Janet Lisle Taylor; trad. di S. Massaron
Salani, 2005, 169 p.
(Gl’istrici)
€ 7,80 - Età: da 11 anni
Apparso di recente nella "mitica"collana degli Istrici Come sono diventato scrittore e mio fratello ha imparato a volare ha le caratteristiche dei migliori libri classici che la identificano. Una infanzia vera, ruzzolante, normalmente quindi seriamente tormentosa è quella dei due piccoli protagonisti: Archie, il narratore, e suo fratello minore Oggie. I due sono alle prese con la tipica pendolarità dei figli di genitori separati e ovviano alla incombente schizofrenia esistenziale tramite strategie di sopravvivenza di vario tipo. Il piccolo Oggie, per esempio, dipendente nei riti propiziatori al sonno dal suo orsacchiotto di peluche, ha potuto usufruire della sicurezza data dalla serialità dei prodotti industriali. Infatti la madre e il fratello maggiore si sono procurati due esemplari dello stesso identico pupazzo, perché il rito del sonno potesse in effetti riproporsi in duplice copia, nelle due diverse case dei genitori, nei due letti del bambino. Questa doppia dimensione un po’alienante viene raccontata, in modo molto significativo, come l’alternarsi della vita su due pianeti diversi; inoltre un vero linguaggio cifrato permette ai due fratelli di ribadire la propria complicità e distanza dal mondo degli adulti, che essi sopportano, assecondandoli a volte bonariamente.

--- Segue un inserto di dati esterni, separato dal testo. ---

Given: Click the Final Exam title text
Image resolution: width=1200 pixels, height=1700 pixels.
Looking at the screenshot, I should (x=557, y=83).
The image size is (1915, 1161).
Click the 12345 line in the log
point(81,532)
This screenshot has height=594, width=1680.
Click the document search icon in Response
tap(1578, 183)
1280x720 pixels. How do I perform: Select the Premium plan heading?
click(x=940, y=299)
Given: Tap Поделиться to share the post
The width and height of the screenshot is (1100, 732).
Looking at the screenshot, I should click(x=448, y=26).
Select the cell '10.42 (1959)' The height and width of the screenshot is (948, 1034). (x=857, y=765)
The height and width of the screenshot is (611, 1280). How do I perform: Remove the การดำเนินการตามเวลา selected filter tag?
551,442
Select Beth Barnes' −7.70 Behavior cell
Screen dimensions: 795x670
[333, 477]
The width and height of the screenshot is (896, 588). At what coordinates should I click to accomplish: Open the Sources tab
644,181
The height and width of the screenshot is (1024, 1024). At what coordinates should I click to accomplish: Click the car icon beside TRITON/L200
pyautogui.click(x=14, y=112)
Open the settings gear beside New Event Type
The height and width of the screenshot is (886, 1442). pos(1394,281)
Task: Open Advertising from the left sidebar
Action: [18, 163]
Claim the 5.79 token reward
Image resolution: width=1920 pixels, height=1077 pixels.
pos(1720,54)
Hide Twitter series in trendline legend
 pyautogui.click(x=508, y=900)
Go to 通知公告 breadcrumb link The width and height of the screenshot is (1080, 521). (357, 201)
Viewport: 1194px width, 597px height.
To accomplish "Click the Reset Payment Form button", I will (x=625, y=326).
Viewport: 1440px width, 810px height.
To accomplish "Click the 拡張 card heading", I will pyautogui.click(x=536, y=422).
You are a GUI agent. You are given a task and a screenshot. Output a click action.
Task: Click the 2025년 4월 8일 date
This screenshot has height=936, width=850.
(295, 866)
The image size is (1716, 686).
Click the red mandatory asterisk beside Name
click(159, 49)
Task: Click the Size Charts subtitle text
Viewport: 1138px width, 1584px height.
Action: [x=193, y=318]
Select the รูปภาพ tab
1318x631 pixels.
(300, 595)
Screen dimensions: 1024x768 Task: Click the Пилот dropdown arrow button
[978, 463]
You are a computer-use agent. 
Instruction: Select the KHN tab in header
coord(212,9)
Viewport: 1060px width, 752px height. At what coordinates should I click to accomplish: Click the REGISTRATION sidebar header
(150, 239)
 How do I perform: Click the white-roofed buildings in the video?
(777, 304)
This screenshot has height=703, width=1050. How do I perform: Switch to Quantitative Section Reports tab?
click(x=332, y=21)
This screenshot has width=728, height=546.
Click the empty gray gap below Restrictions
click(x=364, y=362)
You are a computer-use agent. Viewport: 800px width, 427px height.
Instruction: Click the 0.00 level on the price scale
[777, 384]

Le difficoltà quotidiane dei due ragazzini comprendono la presenza dei bulli scolastici, la problematica delle scarpe da allacciare per Oggie, le notizie che permeano dal mondo "galattico" degli adulti, tutti presi a roteare nelle loro personali galassie.
Allora Archie scioglie ansie e timori nel racconto, narrando a più riprese l’avvincente storia del grigiume fetente in cui gli uomini talpa trascinano le loro esistenze, in un fantafuturo dalle tinte vagamente profetiche. Cosa bellissima, interrompe il racconto in attesa dei momenti di reale emergenza, avendo ben chiaro dunque il tanto citato valore salvifico delle storie, e la valenza terapeutica del racconto, nonché il desiderio, un giorno, di fare di una necessità esistenziale un mestiere. La trama è ricca di colpi di scena, intensa per atmosfera, delicata per la ricchezza delle sfumature che raccontano la realtà dell’infanzia in modo incantevole, senza mai lacrime ma con un gusto speciale per il talento della sopravvivenza.